> TASK PROMPT: Look below for the line containing "You are a GUI" and the line containing "Open the Data tab", then set down both and every line between them exactly, without pictures.

> THE DATA:
_ _ _ _ _

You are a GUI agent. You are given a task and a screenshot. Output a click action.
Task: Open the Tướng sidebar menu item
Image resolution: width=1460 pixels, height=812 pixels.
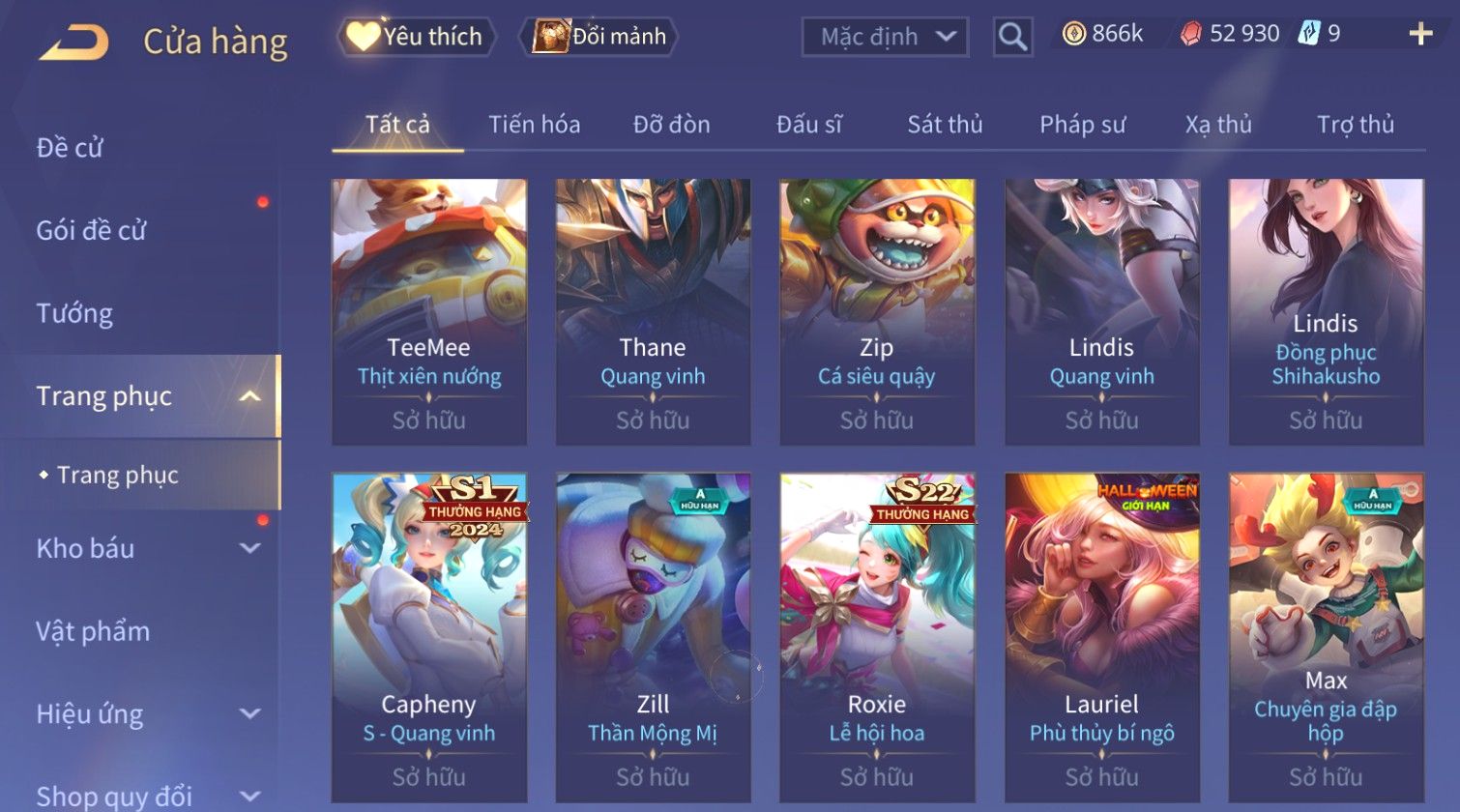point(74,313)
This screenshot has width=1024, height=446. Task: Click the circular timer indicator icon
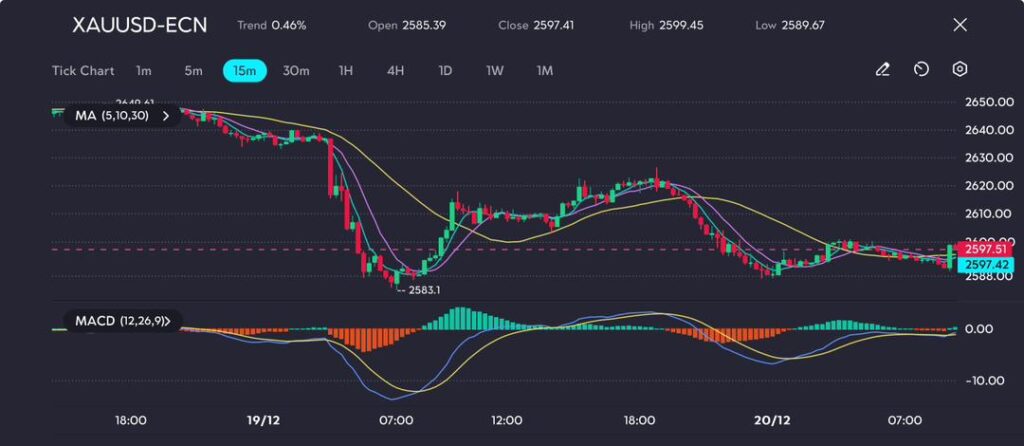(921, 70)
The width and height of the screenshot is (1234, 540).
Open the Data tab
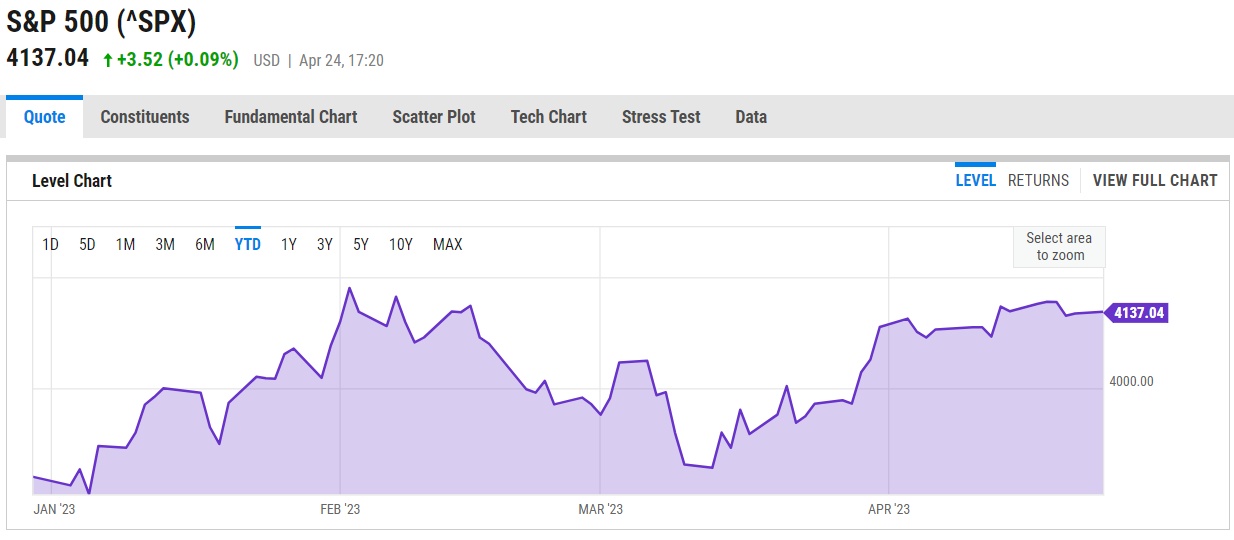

_ _ _ _ _

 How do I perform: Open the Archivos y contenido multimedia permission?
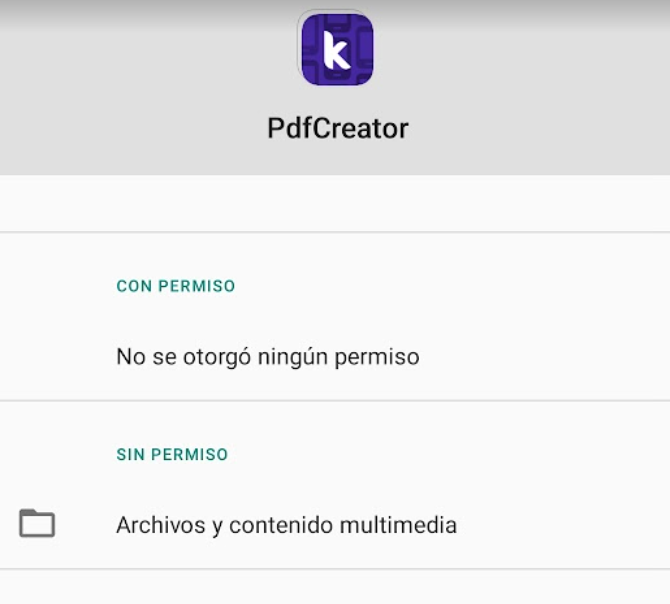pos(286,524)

_ _ _ _ _

> EXPECTED OUTPUT:
You are a GUI agent. You are given a task and a screenshot. Output a click action.
Task: Open the Tướng sidebar menu item
Image resolution: width=1460 pixels, height=812 pixels.
point(74,313)
This screenshot has width=1024, height=446. Task: Click the circular timer indicator icon
(921, 70)
The width and height of the screenshot is (1234, 540).
Open the Data tab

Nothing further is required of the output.